Hal ini membuat komputer developer menjadi target yang sangat menarik, karena sering menyimpan akses ke server produksi, layanan cloud, dan sistem penting lainnya.

Ghostloader juga memiliki kemampuan akses jarak jauh, yang memungkinkan penyerang menjalankan perintah, mengambil file, atau mengalihkan lalu lintas jaringan melalui komputer yang telah terinfeksi.

Agar tetap aktif, malware ini memasang mekanisme persistence, sehingga akan otomatis berjalan kembali setiap kali komputer dihidupkan ulang.

Peneliti JFrog juga menemukan beberapa indikator serangan, termasuk file sistem mencurigakan yang terkait dengan layanan “npm telemetry” serta koneksi ke infrastruktur yang dikendalikan oleh penyerang.

Para analis keamanan mengatakan bahwa kasus ini menunjukkan meningkatnya serangan supply-chain di ekosistem developer, terutama karena semakin banyaknya penggunaan framework AI dan tools otomatisasi.

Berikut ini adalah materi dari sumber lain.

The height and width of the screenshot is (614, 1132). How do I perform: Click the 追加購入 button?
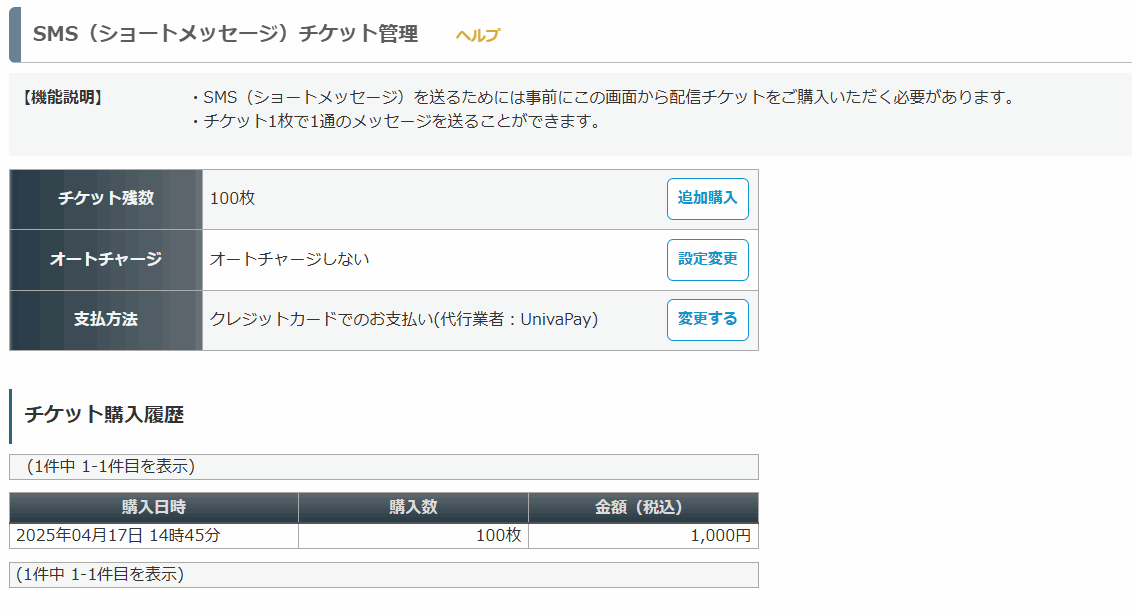[x=708, y=199]
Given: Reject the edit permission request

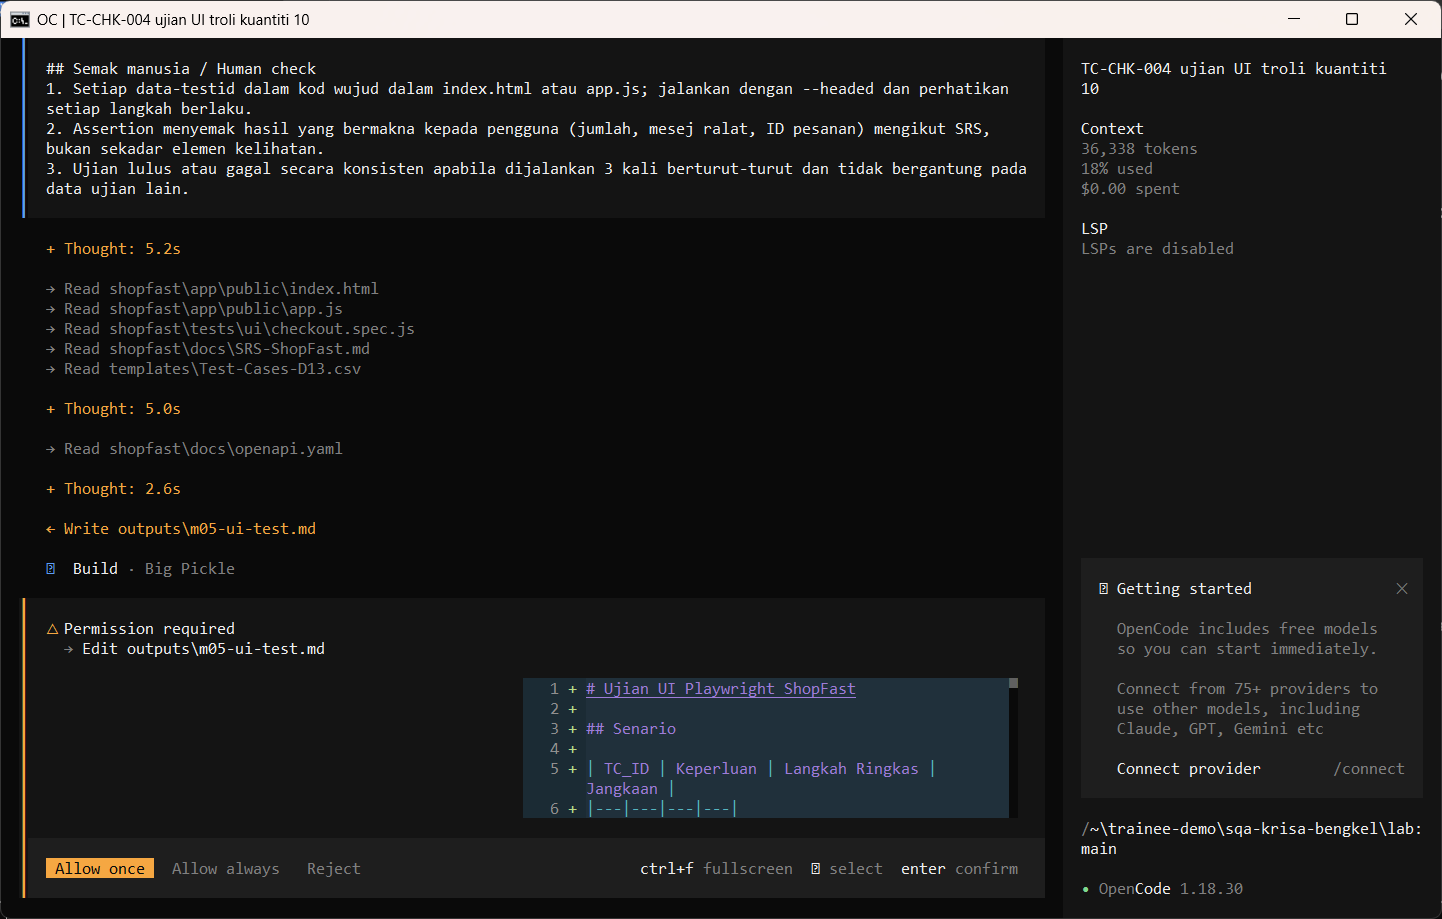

Developer yang telah menginstal paket tersebut disarankan untuk:

  • segera menghapus paket dari sistem
  • memeriksa konfigurasi startup komputer
  • menghapus direktori telemetry mencurigakan
  • mengganti seluruh password dan kredensial yang tersimpan di perangkat

Para ahli juga menyarankan agar developer hanya menginstal tool dari sumber resmi, memeriksa paket npm secara teliti sebelum instalasi global, serta menggunakan tools keamanan supply-chain untuk mendeteksi dependensi yang berpotensi berbahaya.